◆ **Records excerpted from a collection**
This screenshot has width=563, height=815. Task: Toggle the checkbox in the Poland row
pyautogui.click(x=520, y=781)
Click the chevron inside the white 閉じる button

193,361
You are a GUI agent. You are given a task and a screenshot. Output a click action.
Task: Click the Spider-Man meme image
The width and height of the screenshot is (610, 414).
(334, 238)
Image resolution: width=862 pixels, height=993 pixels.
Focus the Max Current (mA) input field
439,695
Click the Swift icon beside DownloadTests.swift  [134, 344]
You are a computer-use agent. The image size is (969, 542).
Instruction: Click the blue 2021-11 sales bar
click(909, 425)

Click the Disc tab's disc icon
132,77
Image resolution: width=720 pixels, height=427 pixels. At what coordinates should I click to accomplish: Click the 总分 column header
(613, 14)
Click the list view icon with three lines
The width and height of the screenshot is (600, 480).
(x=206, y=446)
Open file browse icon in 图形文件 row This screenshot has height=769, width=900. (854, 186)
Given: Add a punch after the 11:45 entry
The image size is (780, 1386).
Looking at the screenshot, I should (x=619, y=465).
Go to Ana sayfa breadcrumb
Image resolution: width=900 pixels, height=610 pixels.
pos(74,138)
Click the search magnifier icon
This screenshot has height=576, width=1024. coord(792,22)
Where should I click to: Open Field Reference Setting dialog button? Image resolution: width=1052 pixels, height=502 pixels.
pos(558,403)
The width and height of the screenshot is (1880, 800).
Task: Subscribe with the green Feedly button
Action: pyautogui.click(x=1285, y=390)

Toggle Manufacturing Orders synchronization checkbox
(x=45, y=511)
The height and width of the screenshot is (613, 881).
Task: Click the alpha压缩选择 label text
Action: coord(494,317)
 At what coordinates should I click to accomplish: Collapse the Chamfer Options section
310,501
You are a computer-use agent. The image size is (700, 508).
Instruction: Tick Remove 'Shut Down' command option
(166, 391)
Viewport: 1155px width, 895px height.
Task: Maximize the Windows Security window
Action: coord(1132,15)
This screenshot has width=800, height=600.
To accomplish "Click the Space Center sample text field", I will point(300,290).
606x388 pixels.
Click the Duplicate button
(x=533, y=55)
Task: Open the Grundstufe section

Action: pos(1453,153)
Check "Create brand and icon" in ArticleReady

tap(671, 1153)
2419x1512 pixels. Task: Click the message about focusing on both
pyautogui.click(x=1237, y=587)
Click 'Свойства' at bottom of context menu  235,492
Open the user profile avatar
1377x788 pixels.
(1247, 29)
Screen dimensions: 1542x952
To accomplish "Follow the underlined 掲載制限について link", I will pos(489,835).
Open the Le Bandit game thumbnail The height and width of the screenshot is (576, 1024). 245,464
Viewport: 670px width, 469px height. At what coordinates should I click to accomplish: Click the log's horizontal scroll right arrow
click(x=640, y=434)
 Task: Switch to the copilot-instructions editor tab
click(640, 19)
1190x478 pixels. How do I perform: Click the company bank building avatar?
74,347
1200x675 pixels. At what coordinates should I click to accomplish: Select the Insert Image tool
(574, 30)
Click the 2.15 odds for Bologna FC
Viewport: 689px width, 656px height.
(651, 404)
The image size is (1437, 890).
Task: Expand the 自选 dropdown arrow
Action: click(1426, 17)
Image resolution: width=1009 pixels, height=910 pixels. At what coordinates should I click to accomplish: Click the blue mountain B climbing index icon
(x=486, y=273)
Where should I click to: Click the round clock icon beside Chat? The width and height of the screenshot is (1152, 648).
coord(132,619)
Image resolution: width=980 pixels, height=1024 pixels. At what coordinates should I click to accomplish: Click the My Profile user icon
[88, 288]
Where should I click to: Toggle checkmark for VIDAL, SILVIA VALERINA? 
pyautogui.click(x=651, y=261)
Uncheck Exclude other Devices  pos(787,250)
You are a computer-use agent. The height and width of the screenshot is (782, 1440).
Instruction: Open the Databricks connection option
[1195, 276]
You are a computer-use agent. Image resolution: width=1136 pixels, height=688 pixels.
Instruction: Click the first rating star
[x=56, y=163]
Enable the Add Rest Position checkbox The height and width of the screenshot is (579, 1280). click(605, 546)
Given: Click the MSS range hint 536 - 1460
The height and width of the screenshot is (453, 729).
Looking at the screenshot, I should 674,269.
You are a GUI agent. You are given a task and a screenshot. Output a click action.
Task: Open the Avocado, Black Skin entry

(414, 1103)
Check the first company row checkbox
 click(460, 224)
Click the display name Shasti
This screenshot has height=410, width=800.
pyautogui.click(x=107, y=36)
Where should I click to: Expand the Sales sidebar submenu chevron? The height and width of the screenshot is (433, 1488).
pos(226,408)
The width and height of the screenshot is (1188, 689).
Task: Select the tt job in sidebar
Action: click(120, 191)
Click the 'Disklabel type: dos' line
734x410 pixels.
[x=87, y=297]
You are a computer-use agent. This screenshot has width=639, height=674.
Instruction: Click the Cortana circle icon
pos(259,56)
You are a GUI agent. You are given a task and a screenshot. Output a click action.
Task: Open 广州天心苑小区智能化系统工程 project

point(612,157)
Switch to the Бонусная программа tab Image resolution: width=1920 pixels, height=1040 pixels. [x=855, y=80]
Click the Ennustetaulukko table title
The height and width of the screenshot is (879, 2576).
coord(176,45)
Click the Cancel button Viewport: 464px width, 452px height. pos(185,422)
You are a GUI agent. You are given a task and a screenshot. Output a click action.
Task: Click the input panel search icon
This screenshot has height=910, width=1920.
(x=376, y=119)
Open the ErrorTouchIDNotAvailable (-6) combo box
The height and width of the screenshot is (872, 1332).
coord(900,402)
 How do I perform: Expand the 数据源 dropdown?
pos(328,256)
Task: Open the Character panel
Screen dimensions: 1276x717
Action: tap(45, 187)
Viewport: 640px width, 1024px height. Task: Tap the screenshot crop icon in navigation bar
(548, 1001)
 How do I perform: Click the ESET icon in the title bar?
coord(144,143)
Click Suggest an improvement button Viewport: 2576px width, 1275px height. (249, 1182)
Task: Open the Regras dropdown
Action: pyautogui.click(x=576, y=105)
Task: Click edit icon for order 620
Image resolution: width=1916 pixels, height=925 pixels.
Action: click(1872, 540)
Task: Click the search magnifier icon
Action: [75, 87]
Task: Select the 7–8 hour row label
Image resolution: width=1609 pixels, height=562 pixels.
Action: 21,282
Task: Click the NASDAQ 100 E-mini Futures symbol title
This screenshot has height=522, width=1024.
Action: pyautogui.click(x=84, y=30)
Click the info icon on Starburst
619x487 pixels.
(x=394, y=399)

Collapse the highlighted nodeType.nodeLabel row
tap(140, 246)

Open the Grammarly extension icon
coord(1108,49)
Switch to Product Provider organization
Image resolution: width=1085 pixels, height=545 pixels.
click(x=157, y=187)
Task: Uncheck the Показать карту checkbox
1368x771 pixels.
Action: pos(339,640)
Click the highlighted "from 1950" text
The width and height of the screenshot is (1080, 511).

◆ **Your task**
Search the entries for the word "computer", then gather every line that has it.

◆ **Solution**
You are a computer-use agent. The image size is (969, 542).
You are a computer-use agent. The image size is (700, 508).
You are a computer-use agent. The height and width of the screenshot is (782, 1440).
You are a computer-use agent. Image resolution: width=1136 pixels, height=688 pixels.
You are a computer-use agent. This screenshot has width=639, height=674.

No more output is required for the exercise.